Ramsland, a failed congressional candidate with a Harvard MBA, pitched a claim that seemed rooted in evidence: Voting-machine audit logs — lines of codes and time stamps that document the machines’ activities — contained indications of vote manipulation. In the retrofitted hangar that served as his company’s offices at the edge of a municipal airstrip outside Dallas, Ramsland attempted to persuade failed Republican candidates to challenge their election results and force the release of additional data that might prove manipulation.
“We had to find the right candidate,” said Laura Pressley, a former Ramsland ally whose own claim that audit logs showed fraud had been rejected in court two years earlier. “We had to find one who knew they won.”
No candidate agreed to bring a challenge, and the idea of widespread vote manipulation remained on the political fringe — until 2020, when Ramsland’s assertions were seized upon by influential allies of Trump. The president himself accelerated the spread of those claims into the GOP mainstream as he latched onto an array of baseless ideas to explain his loss in November.

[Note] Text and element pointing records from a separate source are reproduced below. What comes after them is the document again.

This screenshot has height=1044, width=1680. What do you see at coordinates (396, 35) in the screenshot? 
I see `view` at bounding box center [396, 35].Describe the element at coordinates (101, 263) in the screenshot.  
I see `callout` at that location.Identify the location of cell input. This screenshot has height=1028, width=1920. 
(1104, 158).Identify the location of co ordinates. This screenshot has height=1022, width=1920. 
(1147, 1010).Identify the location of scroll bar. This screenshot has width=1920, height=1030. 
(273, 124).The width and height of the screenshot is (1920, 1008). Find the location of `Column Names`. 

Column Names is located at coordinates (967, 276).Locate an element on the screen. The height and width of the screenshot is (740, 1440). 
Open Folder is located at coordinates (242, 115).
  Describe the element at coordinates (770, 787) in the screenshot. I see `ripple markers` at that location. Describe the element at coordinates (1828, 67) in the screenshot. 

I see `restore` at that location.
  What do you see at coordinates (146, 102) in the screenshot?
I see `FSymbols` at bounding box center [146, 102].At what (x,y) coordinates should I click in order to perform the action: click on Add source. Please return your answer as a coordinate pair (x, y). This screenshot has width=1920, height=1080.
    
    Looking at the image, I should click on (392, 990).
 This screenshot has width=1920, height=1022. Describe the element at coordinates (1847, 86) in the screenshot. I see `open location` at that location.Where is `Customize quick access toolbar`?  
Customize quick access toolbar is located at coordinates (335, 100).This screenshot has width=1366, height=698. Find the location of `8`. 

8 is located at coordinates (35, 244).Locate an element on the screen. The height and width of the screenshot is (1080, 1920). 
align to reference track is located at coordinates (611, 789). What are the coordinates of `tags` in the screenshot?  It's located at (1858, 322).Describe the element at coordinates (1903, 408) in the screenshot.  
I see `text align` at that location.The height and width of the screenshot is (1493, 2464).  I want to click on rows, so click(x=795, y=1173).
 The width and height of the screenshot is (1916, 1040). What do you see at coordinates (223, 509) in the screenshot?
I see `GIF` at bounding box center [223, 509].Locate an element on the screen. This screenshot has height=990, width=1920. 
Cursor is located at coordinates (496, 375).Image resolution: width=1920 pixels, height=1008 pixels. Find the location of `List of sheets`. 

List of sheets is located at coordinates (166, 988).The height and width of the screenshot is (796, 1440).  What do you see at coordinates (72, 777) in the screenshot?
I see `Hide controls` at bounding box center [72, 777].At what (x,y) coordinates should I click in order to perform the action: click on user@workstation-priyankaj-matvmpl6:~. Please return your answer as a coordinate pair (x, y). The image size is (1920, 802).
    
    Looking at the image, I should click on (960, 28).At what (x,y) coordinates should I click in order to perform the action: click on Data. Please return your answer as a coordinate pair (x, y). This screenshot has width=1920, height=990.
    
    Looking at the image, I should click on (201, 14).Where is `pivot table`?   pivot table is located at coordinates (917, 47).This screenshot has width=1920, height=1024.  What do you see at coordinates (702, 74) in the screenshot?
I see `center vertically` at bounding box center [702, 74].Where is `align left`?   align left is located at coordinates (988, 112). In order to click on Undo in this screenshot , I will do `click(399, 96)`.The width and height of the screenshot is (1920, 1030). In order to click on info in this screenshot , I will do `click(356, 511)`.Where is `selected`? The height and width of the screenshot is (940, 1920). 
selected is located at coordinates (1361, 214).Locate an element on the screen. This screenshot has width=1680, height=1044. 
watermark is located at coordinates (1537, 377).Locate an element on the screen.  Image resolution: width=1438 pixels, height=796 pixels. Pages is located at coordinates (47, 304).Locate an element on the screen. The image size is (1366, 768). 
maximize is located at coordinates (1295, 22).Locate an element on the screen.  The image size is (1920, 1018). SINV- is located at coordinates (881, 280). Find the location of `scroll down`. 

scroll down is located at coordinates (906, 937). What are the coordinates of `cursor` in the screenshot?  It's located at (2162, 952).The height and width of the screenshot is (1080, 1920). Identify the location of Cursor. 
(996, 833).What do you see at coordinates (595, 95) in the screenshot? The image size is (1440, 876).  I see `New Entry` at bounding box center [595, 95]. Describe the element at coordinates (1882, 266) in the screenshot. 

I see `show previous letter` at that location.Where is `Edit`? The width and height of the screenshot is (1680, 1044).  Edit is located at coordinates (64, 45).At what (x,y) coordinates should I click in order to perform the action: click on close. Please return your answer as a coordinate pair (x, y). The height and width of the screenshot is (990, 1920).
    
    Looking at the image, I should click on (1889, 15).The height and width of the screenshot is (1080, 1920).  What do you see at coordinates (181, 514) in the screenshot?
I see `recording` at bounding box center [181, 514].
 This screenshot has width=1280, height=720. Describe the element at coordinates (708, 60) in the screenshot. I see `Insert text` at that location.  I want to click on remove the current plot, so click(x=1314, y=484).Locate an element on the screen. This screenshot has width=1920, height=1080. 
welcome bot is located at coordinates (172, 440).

The enduring myth that the 2020 election was rigged was not one claim by one person. It was many claims stacked one atop the other, repeated by a phalanx of Trump allies. This is the previously unreported origin story of a core set of those claims, ideas that were advanced not by renowned experts or by insiders who had knowledge of flawed voting systems but by Ramsland and fellow conservative activists as they pushed a fledgling company, Allied Security Operations Group, into a quixotic attempt to find evidence of widespread fraud where none existed.